Thursday, April 12, 2007
Kurt Vonnegut
Dear Kurt Vonnegut,
You made it pretty close to the outside. 84. My grandfather’s 84 and seems pretty surprised about it. Last thing he said to me when I saw him was “Don’t get old!” and he laughed, maneuvering his stiff legs into the shotgun side of his car. He always used to drive.
But I want to get old, I hope to have a lot to look back on, and it wouldn’t be so bad if the further out I get the smaller everything else back here will seem. On the up, things to savor would accumulate. I’m an optimist.
I always hoped to meet you. You’d welcome me to Earth, you’d warn me about the weather and describe the shape of things. You’d say to be kind. My question would have been, does it get easier, this kindness, when things are farther gone. Do things get any smaller? Do they matter less, or do you just get tired or give in to pessimism? When I was a baby I believed that you couldn’t die unless you suddenly Knew everything, and were Ready, but that you could know everything in the moment it took to slip on cement stairs in your socks and feel the paralysis of wind knocked out. Either you got to Know at last, or you Gave Up. Living close to the outside seems like a better and more thorough way to start knowing anything.

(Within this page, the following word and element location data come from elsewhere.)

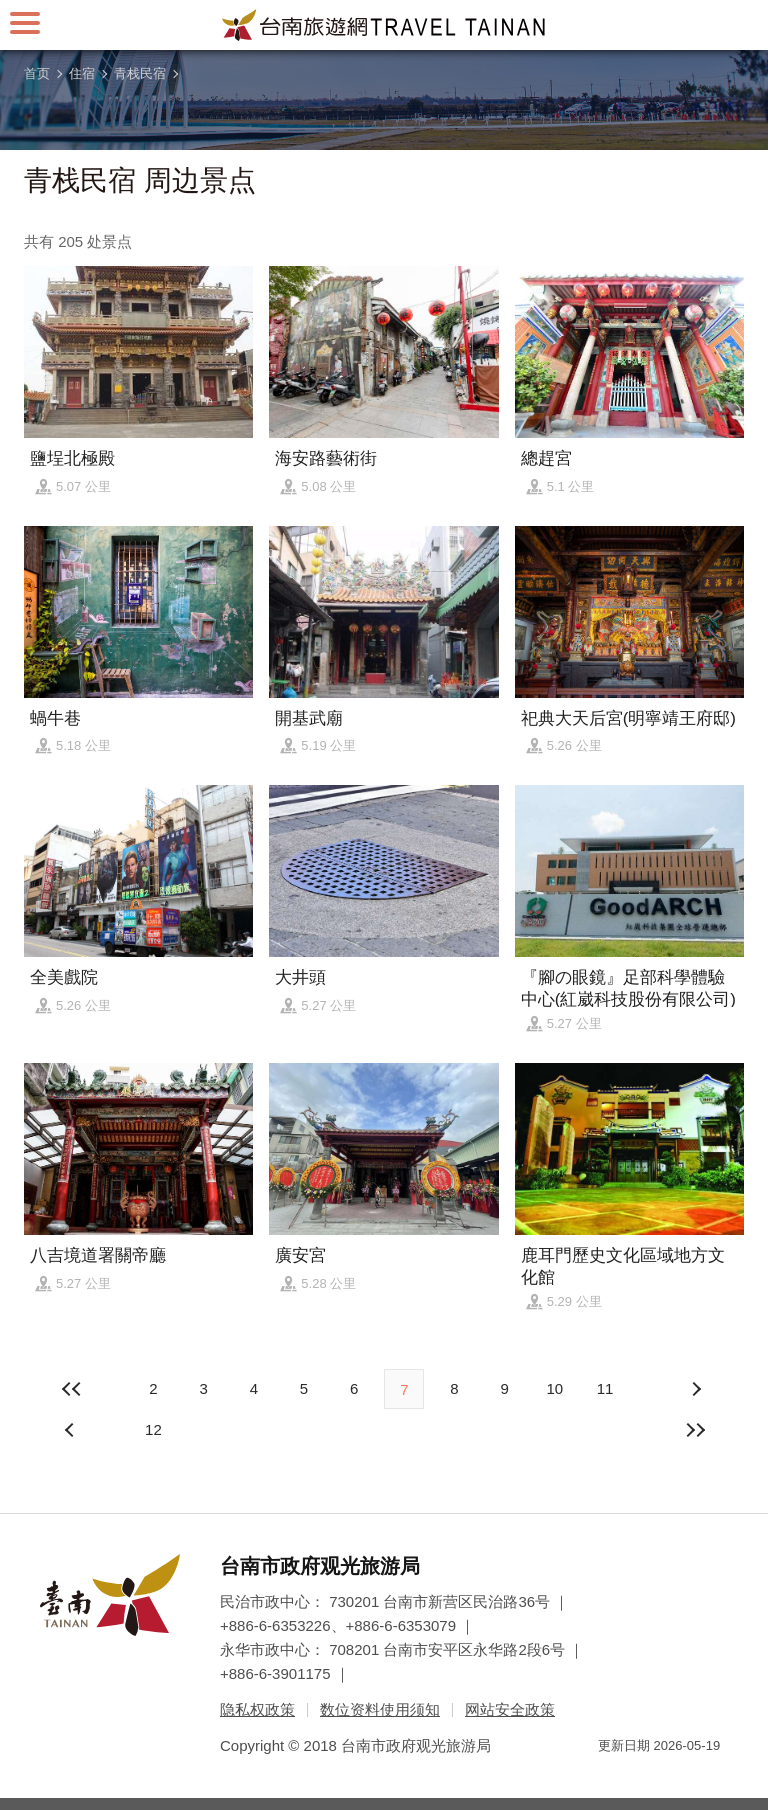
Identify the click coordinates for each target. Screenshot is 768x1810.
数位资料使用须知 (380, 1709)
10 (554, 1388)
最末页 (696, 1430)
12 (153, 1429)
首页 (37, 73)
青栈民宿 (140, 73)
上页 (696, 1389)
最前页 (72, 1389)
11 (605, 1388)
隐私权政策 (257, 1709)
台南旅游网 (384, 25)
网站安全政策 (510, 1709)
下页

I don’t know anything mostly. Thinking about you makes me feel young. Does that sound stupid? I’m glad you kept writing. I need to reread everything to try to see how you feel.
Felt.
I’m one of those. You would have seen me coming a mile away, of course. I’m embarrassed but not shy. If I saw you around town, I might have just left you alone, out of respect.
But you’re right. It’s crowded and round and cold in the winter. I’d have had a lot to ask you, but figured you might have answered like I was new here, needing to learn the rules. That would have been kind of you. It’s silly verging on greedy to want more. My questions don’t really need to be asked. Asking isn’t exorcism. I’m glad you wrote so much down.